## [SUPPLIED PASSAGE]

Now before the Court are Plaintiff’s Motions and
Memorandums in Support of its Motions for Leave to Take Discovery Prior to Rule 26(f)
Conference. For the reasons stated herein, the Plaintiff’s motions will be GRANTED.
I.
BACKGROUND
On April 2, 2013, Plaintiff filed the instant suits alleging copyright infringement and
contributory copyright infringement. Plaintiff alleges that the Defendants acted in “a collective
and interdependent manner via the Internet in unlawful reproduction and distribution” of
Plaintiff’s copyrighted motion picture, “Fire with Fire,” by means of interactive “peer-to-peer”
file transfer technology called BitTorrent. [Compls. at ¶ 4].
The Plaintiff has identified each Defendant – currently referred to as Does – by the
internet protocol (“IP”) address assigned to the Defendant by his or her internet service provider
(“ISP”) at the time of the alleged infringing activity. [Id. at ¶ 25]. Further, Plaintiff has found
the ISP for each Defendant, the torrent file copied and distributed by each Defendant, and the
location, by state, of most Defendants at the time of allegedly infringing download. [Id.].

(Entries pointing to words and elements)
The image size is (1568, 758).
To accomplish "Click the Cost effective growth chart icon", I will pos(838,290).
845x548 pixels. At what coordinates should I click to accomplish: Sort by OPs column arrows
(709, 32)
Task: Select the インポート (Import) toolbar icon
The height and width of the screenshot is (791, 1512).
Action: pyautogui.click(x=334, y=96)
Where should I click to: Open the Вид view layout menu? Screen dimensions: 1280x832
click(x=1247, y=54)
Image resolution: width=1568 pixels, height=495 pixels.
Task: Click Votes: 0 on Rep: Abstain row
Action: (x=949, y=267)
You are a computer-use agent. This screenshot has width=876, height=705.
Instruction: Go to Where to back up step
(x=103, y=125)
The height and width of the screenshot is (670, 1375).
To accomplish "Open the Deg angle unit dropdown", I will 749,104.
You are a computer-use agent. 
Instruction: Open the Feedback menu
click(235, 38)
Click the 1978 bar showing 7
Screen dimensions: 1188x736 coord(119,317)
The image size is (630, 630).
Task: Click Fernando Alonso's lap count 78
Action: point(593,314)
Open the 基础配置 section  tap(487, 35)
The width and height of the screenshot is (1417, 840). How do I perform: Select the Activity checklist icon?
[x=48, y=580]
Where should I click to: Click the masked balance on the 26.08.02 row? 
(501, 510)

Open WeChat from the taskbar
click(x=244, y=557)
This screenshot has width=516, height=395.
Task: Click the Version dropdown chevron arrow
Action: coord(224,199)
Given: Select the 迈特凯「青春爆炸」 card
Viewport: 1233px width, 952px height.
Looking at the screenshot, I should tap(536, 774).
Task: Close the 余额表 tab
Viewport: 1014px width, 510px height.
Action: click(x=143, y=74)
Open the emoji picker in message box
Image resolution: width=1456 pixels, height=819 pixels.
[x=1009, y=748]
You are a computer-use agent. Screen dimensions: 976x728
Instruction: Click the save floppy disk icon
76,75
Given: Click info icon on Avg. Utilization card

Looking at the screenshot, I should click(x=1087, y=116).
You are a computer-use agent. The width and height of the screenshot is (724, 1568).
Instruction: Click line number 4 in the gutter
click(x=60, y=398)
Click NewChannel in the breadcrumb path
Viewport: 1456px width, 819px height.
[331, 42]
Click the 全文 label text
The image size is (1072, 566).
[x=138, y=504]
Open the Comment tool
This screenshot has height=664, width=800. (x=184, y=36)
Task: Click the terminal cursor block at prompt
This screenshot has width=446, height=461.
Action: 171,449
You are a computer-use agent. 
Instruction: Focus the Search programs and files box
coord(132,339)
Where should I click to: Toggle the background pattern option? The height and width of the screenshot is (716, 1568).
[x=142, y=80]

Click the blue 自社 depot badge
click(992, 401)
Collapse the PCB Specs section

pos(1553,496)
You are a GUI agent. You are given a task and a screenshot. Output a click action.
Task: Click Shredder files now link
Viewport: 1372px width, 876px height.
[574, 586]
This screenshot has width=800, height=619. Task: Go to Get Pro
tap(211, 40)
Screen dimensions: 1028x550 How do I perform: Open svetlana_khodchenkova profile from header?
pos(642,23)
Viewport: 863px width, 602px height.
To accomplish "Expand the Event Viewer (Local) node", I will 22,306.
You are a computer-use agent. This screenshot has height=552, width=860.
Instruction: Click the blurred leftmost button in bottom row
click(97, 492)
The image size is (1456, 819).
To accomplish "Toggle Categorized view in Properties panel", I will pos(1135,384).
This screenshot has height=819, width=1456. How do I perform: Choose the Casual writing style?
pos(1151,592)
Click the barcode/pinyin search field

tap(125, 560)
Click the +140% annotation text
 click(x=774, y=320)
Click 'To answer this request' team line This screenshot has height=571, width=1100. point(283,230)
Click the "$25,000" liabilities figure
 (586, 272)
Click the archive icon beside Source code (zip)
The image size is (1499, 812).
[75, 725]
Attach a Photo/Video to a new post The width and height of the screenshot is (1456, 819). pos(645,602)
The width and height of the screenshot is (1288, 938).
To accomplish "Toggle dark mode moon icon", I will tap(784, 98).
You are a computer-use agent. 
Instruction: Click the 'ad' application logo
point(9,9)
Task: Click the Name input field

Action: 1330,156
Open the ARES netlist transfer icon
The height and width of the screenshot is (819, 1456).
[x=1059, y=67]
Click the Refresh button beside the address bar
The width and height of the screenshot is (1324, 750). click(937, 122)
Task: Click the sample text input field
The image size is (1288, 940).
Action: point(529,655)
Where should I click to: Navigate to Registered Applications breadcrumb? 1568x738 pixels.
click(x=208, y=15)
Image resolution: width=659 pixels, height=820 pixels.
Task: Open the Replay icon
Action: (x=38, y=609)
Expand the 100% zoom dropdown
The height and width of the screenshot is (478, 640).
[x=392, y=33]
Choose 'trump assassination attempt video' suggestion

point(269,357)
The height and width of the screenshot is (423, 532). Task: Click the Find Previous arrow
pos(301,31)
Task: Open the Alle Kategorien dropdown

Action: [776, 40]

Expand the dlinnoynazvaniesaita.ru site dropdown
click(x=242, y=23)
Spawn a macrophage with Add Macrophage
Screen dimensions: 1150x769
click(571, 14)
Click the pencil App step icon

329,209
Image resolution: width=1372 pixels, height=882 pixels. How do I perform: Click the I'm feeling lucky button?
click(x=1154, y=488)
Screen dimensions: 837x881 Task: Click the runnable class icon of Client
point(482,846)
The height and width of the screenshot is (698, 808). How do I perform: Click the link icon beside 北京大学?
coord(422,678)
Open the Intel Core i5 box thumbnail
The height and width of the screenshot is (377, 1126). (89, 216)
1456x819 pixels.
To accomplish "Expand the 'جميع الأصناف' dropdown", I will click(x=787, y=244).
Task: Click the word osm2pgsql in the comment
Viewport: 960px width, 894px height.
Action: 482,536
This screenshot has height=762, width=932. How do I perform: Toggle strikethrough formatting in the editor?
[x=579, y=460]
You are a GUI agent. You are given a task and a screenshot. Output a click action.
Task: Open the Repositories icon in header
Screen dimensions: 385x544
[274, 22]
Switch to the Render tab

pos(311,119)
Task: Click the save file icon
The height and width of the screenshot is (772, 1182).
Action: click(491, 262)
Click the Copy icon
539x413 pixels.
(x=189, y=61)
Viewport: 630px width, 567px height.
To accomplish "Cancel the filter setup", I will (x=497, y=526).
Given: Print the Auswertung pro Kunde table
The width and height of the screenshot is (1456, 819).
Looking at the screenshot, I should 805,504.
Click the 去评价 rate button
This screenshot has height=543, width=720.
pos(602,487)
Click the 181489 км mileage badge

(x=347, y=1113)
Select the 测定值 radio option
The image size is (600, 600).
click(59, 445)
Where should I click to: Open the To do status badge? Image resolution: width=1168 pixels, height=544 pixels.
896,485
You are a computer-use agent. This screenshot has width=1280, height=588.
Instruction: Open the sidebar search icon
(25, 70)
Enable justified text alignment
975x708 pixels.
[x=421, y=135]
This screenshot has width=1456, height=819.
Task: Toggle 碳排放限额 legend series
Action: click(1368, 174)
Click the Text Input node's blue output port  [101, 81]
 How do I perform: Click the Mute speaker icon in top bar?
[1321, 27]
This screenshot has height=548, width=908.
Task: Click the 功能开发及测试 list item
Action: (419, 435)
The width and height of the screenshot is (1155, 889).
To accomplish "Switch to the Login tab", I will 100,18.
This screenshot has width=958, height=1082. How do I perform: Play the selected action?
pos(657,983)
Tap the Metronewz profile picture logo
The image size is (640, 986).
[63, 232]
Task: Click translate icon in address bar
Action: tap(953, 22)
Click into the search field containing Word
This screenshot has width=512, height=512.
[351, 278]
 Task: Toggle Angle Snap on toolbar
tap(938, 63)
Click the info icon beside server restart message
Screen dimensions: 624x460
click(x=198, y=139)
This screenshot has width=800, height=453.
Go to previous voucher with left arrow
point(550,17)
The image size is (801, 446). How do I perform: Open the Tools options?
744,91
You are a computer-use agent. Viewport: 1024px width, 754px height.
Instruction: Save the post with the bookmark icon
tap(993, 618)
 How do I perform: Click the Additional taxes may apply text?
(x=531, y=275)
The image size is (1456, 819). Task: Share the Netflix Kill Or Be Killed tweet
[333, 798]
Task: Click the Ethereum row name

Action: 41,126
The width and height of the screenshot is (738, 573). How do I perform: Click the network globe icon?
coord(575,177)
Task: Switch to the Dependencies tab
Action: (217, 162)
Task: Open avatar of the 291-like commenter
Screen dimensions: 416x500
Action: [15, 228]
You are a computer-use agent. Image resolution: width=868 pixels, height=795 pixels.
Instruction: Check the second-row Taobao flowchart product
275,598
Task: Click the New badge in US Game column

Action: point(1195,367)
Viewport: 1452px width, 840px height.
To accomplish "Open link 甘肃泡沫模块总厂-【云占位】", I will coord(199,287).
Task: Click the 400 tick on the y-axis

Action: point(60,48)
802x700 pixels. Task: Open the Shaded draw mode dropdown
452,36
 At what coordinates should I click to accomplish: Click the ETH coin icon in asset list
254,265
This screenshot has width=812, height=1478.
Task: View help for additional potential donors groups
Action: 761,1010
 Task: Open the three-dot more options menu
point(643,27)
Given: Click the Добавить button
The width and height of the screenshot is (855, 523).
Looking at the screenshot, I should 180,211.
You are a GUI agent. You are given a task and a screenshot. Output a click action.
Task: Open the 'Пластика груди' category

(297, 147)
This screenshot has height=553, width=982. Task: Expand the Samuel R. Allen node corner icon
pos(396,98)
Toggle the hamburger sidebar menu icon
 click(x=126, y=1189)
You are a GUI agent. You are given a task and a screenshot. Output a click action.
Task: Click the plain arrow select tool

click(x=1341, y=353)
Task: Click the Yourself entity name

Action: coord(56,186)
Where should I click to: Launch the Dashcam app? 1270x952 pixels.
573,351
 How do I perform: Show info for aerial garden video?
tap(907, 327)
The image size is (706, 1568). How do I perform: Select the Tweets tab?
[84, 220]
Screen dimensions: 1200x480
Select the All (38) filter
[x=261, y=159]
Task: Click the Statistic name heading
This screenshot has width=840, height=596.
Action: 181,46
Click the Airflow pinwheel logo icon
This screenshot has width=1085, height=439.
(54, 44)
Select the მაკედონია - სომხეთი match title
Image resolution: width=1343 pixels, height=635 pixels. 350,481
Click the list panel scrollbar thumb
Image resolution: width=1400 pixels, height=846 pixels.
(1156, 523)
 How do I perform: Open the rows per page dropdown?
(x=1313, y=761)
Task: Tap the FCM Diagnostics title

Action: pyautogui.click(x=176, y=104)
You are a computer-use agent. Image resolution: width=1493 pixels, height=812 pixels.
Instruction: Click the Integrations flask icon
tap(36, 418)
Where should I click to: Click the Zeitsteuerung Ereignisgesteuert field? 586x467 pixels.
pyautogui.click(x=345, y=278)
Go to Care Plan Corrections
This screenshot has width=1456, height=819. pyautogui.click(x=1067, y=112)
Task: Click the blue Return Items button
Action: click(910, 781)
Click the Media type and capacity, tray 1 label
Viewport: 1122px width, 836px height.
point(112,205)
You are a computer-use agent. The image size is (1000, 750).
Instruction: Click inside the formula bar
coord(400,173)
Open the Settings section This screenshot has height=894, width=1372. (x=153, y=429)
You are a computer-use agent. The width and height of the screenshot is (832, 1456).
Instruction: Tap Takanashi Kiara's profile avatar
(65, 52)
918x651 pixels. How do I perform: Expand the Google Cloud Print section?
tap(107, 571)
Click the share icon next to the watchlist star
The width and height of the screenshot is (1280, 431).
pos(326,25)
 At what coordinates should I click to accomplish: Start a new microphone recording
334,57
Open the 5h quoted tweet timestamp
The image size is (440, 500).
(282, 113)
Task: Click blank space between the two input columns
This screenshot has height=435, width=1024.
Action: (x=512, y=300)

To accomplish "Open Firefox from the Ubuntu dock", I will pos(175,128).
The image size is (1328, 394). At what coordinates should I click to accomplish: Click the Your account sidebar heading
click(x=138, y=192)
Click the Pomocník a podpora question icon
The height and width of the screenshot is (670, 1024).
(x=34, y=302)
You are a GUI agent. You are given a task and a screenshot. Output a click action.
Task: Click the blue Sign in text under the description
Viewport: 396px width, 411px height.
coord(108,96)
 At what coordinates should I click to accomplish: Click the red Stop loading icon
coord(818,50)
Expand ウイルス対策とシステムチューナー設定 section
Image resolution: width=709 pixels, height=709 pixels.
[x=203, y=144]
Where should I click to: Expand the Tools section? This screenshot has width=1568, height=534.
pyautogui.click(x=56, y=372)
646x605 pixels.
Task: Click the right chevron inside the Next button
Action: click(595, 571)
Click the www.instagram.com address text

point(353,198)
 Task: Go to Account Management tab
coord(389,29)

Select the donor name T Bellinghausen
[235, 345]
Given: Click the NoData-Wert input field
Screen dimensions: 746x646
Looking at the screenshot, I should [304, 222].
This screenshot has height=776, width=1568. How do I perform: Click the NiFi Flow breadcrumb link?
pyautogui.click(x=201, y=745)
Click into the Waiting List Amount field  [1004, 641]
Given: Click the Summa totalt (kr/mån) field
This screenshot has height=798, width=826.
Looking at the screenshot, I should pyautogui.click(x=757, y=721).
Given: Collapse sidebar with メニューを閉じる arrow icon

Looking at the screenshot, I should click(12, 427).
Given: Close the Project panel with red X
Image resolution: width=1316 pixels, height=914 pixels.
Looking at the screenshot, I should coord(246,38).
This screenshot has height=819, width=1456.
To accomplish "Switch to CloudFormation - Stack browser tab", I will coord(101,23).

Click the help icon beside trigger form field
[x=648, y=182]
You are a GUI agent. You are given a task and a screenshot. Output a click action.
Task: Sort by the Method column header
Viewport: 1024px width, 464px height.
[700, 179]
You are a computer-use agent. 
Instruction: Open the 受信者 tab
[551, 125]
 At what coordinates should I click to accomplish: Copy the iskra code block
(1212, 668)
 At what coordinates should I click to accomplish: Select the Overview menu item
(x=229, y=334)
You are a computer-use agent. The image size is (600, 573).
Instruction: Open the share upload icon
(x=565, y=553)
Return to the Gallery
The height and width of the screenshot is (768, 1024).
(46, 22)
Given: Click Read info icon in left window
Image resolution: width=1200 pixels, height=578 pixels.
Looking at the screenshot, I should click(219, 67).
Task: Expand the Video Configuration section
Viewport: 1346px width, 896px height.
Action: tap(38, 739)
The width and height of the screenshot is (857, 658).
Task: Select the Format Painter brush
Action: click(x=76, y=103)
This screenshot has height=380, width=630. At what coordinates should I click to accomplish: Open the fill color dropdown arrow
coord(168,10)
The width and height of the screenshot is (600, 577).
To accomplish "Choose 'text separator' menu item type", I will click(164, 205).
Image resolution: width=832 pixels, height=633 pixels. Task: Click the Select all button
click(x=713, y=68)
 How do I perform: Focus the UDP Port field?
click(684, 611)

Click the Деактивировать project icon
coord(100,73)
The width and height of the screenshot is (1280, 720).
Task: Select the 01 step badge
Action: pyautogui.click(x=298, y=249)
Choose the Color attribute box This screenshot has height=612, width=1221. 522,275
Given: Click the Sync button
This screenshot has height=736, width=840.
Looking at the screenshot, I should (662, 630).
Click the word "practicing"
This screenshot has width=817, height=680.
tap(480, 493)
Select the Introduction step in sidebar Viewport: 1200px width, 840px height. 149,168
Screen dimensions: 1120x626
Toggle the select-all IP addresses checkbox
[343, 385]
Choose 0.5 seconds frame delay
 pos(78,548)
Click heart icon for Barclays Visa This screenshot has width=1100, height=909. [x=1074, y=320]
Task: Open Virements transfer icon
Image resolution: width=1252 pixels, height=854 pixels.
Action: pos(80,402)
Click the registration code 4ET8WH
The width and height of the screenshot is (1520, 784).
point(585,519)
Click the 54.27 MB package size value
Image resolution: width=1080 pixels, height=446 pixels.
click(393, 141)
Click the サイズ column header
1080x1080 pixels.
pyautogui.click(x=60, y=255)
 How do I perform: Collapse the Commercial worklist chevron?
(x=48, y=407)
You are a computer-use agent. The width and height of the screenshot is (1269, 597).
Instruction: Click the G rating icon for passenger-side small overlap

## [TASK LIST]
1. According to the court order excerpt, what has the Plaintiff identified or found about the Defendants? List each item.
2. Write a continuation of the court order excerpt on the copyright motions, beginning right after its final sentence.
The listing plays no part in what is asked here.

## [PER-TASK OUTPUTS]
1.
- The internet protocol (IP) address assigned to each Defendant by his or her internet service provider at the time of the alleged infringing activity
- The internet service provider (ISP) for each Defendant
- The torrent file copied and distributed by each Defendant
- The location, by state, of most Defendants at the time of the allegedly infringing download

2.
Plaintiff intends to subpoena the ISPs that issued the Defendants’ IP addresses to learn the
identity of the account holders of the IP addresses. [Id. at ¶ 26].
In the instant motions, Plaintiff seeks leave to serve limited discovery on the ISPs, who
provided the IP addresses to the alleged infringers, prior to conducting a Rule 26(f) conference.
[Pl. Mots. at 6]. Plaintiff maintains that the case law from similar litigation in federal courts
supports granting leave to subpoena the names and identifying information of the users of the IP
addresses alleged to have infringed. [Id. at 6-7]. The Plaintiff explains that it has obtained the IP
addresses of the persons alleged to have infringed its copyright, [see Compls., Ex. 3], and it has
cross-referenced these IP addresses with publically-available databases that list the IP address
ranges assigned to various ISPs. [Pl. Mots. at 11]. The Plaintiff submits that the ISPs maintain
user logs with personal information identifying the persons or entities using the IP addresses.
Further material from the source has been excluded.